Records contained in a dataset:
----

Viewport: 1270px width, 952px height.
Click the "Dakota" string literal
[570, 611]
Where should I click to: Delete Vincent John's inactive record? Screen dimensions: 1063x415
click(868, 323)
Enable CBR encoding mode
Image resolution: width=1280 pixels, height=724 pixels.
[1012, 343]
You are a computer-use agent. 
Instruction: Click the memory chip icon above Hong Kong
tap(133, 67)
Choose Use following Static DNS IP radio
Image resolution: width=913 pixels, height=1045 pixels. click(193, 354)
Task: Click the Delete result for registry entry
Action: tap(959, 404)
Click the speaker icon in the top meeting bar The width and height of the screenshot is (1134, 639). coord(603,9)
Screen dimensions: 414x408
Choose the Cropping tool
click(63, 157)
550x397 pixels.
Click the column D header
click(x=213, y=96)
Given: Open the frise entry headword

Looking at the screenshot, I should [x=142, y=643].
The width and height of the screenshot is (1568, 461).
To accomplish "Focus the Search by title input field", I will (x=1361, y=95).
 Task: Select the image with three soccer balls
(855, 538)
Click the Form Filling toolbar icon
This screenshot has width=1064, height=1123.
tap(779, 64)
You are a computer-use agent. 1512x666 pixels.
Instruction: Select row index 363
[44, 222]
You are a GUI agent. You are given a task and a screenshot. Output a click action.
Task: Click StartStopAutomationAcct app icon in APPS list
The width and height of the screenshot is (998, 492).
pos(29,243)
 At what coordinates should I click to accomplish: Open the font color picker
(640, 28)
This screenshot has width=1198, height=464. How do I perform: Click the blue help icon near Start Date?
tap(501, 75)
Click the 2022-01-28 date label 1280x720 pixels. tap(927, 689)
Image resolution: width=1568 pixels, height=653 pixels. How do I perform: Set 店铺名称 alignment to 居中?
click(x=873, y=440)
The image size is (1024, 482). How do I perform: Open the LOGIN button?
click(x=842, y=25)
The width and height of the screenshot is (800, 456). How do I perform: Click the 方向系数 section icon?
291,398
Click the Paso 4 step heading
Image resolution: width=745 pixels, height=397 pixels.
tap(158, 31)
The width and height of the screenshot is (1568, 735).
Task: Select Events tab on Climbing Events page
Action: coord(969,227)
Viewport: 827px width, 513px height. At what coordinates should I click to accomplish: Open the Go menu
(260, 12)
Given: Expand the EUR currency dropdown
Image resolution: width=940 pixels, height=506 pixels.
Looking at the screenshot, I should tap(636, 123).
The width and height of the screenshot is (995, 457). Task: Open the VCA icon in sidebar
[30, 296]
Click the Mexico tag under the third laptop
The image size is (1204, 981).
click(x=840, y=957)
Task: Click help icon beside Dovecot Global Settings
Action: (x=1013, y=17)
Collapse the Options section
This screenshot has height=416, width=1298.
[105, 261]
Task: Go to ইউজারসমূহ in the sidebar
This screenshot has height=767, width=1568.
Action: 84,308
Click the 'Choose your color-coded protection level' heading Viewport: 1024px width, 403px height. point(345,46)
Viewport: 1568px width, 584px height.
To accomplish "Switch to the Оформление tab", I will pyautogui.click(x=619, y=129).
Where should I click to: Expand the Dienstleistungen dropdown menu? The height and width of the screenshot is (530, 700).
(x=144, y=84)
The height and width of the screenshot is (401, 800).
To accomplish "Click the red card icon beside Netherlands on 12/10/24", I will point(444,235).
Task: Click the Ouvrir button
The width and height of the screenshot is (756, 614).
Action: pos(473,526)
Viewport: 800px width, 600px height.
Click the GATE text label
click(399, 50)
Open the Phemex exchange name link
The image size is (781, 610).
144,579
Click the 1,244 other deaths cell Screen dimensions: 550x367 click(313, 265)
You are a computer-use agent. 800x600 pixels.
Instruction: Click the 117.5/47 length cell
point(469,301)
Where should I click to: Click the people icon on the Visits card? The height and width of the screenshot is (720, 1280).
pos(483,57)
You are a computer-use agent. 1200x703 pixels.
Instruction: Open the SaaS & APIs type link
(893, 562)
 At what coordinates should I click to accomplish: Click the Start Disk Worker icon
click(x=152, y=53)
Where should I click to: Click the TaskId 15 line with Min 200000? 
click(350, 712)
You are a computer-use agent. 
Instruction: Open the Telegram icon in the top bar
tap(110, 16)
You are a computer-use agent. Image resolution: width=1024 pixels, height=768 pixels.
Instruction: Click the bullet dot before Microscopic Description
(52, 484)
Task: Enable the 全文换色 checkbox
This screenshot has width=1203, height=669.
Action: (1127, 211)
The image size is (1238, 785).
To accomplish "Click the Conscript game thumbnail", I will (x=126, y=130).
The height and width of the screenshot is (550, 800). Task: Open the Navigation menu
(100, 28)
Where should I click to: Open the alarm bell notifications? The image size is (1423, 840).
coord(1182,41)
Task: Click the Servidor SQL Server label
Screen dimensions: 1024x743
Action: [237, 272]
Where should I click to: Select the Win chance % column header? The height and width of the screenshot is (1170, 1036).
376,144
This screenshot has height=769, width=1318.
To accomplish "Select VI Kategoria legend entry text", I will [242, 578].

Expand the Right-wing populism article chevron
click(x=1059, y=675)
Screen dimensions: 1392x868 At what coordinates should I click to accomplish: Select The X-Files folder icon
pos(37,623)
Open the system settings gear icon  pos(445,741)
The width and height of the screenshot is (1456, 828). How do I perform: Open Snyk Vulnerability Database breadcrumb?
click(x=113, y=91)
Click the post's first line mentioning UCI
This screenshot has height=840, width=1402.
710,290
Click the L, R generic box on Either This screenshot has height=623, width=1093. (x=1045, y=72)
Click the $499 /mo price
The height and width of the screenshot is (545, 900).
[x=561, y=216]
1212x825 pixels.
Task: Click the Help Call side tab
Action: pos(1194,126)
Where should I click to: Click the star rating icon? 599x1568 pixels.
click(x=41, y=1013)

----

## WHAT IS NEEDED:
Emit the records above again, exactly, with no line skipped.

## TASK RESPONSE:
Viewport: 1270px width, 952px height.
Click the "Dakota" string literal
[570, 611]
Where should I click to: Delete Vincent John's inactive record? Screen dimensions: 1063x415
click(868, 323)
Enable CBR encoding mode
Image resolution: width=1280 pixels, height=724 pixels.
[1012, 343]
You are a computer-use agent. 
Instruction: Click the memory chip icon above Hong Kong
tap(133, 67)
Choose Use following Static DNS IP radio
Image resolution: width=913 pixels, height=1045 pixels. click(193, 354)
Task: Click the Delete result for registry entry
Action: tap(959, 404)
Click the speaker icon in the top meeting bar The width and height of the screenshot is (1134, 639). coord(603,9)
Screen dimensions: 414x408
Choose the Cropping tool
click(63, 157)
550x397 pixels.
Click the column D header
click(x=213, y=96)
Given: Open the frise entry headword

Looking at the screenshot, I should [x=142, y=643].
The width and height of the screenshot is (1568, 461).
To accomplish "Focus the Search by title input field", I will (x=1361, y=95).
 Task: Select the image with three soccer balls
(855, 538)
Click the Form Filling toolbar icon
This screenshot has width=1064, height=1123.
tap(779, 64)
You are a computer-use agent. 1512x666 pixels.
Instruction: Select row index 363
[44, 222]
You are a GUI agent. You are given a task and a screenshot. Output a click action.
Task: Click StartStopAutomationAcct app icon in APPS list
The width and height of the screenshot is (998, 492).
pos(29,243)
 At what coordinates should I click to accomplish: Open the font color picker
(640, 28)
This screenshot has width=1198, height=464. How do I perform: Click the blue help icon near Start Date?
tap(501, 75)
Click the 2022-01-28 date label 1280x720 pixels. tap(927, 689)
Image resolution: width=1568 pixels, height=653 pixels. How do I perform: Set 店铺名称 alignment to 居中?
click(x=873, y=440)
The image size is (1024, 482). How do I perform: Open the LOGIN button?
click(x=842, y=25)
The width and height of the screenshot is (800, 456). How do I perform: Click the 方向系数 section icon?
291,398
Click the Paso 4 step heading
Image resolution: width=745 pixels, height=397 pixels.
tap(158, 31)
The width and height of the screenshot is (1568, 735).
Task: Select Events tab on Climbing Events page
Action: coord(969,227)
Viewport: 827px width, 513px height. At what coordinates should I click to accomplish: Open the Go menu
(260, 12)
Given: Expand the EUR currency dropdown
Image resolution: width=940 pixels, height=506 pixels.
Looking at the screenshot, I should tap(636, 123).
The width and height of the screenshot is (995, 457). Task: Open the VCA icon in sidebar
[30, 296]
Click the Mexico tag under the third laptop
The image size is (1204, 981).
click(x=840, y=957)
Task: Click help icon beside Dovecot Global Settings
Action: (x=1013, y=17)
Collapse the Options section
This screenshot has height=416, width=1298.
[105, 261]
Task: Go to ইউজারসমূহ in the sidebar
This screenshot has height=767, width=1568.
Action: 84,308
Click the 'Choose your color-coded protection level' heading Viewport: 1024px width, 403px height. point(345,46)
Viewport: 1568px width, 584px height.
To accomplish "Switch to the Оформление tab", I will pyautogui.click(x=619, y=129).
Where should I click to: Expand the Dienstleistungen dropdown menu? The height and width of the screenshot is (530, 700).
(x=144, y=84)
The height and width of the screenshot is (401, 800).
To accomplish "Click the red card icon beside Netherlands on 12/10/24", I will point(444,235).
Task: Click the Ouvrir button
The width and height of the screenshot is (756, 614).
Action: pos(473,526)
Viewport: 800px width, 600px height.
Click the GATE text label
click(399, 50)
Open the Phemex exchange name link
The image size is (781, 610).
144,579
Click the 1,244 other deaths cell Screen dimensions: 550x367 click(313, 265)
You are a computer-use agent. 800x600 pixels.
Instruction: Click the 117.5/47 length cell
point(469,301)
Where should I click to: Click the people icon on the Visits card? The height and width of the screenshot is (720, 1280).
pos(483,57)
You are a computer-use agent. 1200x703 pixels.
Instruction: Open the SaaS & APIs type link
(893, 562)
 At what coordinates should I click to accomplish: Click the Start Disk Worker icon
click(x=152, y=53)
Where should I click to: Click the TaskId 15 line with Min 200000? 
click(350, 712)
You are a computer-use agent. 
Instruction: Open the Telegram icon in the top bar
tap(110, 16)
You are a computer-use agent. Image resolution: width=1024 pixels, height=768 pixels.
Instruction: Click the bullet dot before Microscopic Description
(52, 484)
Task: Enable the 全文换色 checkbox
This screenshot has width=1203, height=669.
Action: (1127, 211)
The image size is (1238, 785).
To accomplish "Click the Conscript game thumbnail", I will (x=126, y=130).
The height and width of the screenshot is (550, 800). Task: Open the Navigation menu
(100, 28)
Where should I click to: Open the alarm bell notifications? The image size is (1423, 840).
coord(1182,41)
Task: Click the Servidor SQL Server label
Screen dimensions: 1024x743
Action: [237, 272]
Where should I click to: Select the Win chance % column header? The height and width of the screenshot is (1170, 1036).
376,144
This screenshot has height=769, width=1318.
To accomplish "Select VI Kategoria legend entry text", I will [242, 578].

Expand the Right-wing populism article chevron
click(x=1059, y=675)
Screen dimensions: 1392x868 At what coordinates should I click to accomplish: Select The X-Files folder icon
pos(37,623)
Open the system settings gear icon  pos(445,741)
The width and height of the screenshot is (1456, 828). How do I perform: Open Snyk Vulnerability Database breadcrumb?
click(x=113, y=91)
Click the post's first line mentioning UCI
This screenshot has height=840, width=1402.
710,290
Click the L, R generic box on Either This screenshot has height=623, width=1093. (x=1045, y=72)
Click the $499 /mo price
The height and width of the screenshot is (545, 900).
[x=561, y=216]
1212x825 pixels.
Task: Click the Help Call side tab
Action: pos(1194,126)
Where should I click to: Click the star rating icon? 599x1568 pixels.
click(x=41, y=1013)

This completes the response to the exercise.